— Begin —
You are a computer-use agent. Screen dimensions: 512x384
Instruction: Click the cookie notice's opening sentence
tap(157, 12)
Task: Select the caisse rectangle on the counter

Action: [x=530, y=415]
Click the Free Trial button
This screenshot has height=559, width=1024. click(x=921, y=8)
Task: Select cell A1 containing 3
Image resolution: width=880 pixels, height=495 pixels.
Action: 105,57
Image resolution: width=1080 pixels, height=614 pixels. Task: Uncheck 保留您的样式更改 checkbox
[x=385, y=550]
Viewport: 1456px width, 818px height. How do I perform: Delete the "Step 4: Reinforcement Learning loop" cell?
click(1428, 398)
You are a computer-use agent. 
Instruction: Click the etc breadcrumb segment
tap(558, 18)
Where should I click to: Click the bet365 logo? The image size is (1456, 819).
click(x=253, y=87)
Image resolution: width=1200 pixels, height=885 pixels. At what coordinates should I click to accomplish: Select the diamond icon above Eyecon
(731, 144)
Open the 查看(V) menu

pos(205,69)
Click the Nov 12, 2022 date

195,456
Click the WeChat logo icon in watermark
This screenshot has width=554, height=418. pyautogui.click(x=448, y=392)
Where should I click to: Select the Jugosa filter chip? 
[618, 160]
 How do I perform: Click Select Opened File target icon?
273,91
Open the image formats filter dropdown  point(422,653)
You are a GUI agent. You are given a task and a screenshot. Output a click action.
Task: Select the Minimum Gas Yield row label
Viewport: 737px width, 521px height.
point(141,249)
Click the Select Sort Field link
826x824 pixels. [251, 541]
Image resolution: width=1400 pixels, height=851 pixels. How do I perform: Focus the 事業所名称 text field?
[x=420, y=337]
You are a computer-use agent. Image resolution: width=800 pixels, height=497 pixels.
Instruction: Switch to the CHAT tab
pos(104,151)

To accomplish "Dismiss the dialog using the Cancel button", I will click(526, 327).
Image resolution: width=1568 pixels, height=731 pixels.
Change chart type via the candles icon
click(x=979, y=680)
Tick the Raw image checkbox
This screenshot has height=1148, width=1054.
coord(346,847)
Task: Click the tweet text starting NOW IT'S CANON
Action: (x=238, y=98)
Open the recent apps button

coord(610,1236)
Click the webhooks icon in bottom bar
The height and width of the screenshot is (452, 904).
— End —
## [Work instructions]
Recast every row above as a JSON list of strings with one string per line, omitting blank lines.

## [Answer to the task]
[
  "You are a computer-use agent. Screen dimensions: 512x384",
  "Instruction: Click the cookie notice's opening sentence",
  "tap(157, 12)",
  "Task: Select the caisse rectangle on the counter",
  "Action: [x=530, y=415]",
  "Click the Free Trial button",
  "This screenshot has height=559, width=1024. click(x=921, y=8)",
  "Task: Select cell A1 containing 3",
  "Image resolution: width=880 pixels, height=495 pixels.",
  "Action: 105,57",
  "Image resolution: width=1080 pixels, height=614 pixels. Task: Uncheck 保留您的样式更改 checkbox",
  "[x=385, y=550]",
  "Viewport: 1456px width, 818px height. How do I perform: Delete the \"Step 4: Reinforcement Learning loop\" cell?",
  "click(1428, 398)",
  "You are a computer-use agent. ",
  "Instruction: Click the etc breadcrumb segment",
  "tap(558, 18)",
  "Where should I click to: Click the bet365 logo? The image size is (1456, 819).",
  "click(x=253, y=87)",
  "Image resolution: width=1200 pixels, height=885 pixels. At what coordinates should I click to accomplish: Select the diamond icon above Eyecon",
  "(731, 144)",
  "Open the 查看(V) menu",
  "pos(205,69)",
  "Click the Nov 12, 2022 date",
  "195,456",
  "Click the WeChat logo icon in watermark",
  "This screenshot has width=554, height=418. pyautogui.click(x=448, y=392)",
  "Where should I click to: Select the Jugosa filter chip? ",
  "[618, 160]",
  " How do I perform: Click Select Opened File target icon?",
  "273,91",
  "Open the image formats filter dropdown  point(422,653)",
  "You are a GUI agent. You are given a task and a screenshot. Output a click action.",
  "Task: Select the Minimum Gas Yield row label",
  "Viewport: 737px width, 521px height.",
  "point(141,249)",
  "Click the Select Sort Field link",
  "826x824 pixels. [251, 541]",
  "Image resolution: width=1400 pixels, height=851 pixels. How do I perform: Focus the 事業所名称 text field?",
  "[x=420, y=337]",
  "You are a computer-use agent. Image resolution: width=800 pixels, height=497 pixels.",
  "Instruction: Switch to the CHAT tab",
  "pos(104,151)",
  "To accomplish \"Dismiss the dialog using the Cancel button\", I will click(526, 327).",
  "Image resolution: width=1568 pixels, height=731 pixels.",
  "Change chart type via the candles icon",
  "click(x=979, y=680)",
  "Tick the Raw image checkbox",
  "This screenshot has height=1148, width=1054.",
  "coord(346,847)",
  "Task: Click the tweet text starting NOW IT'S CANON",
  "Action: (x=238, y=98)",
  "Open the recent apps button",
  "coord(610,1236)",
  "Click the webhooks icon in bottom bar",
  "The height and width of the screenshot is (452, 904)."
]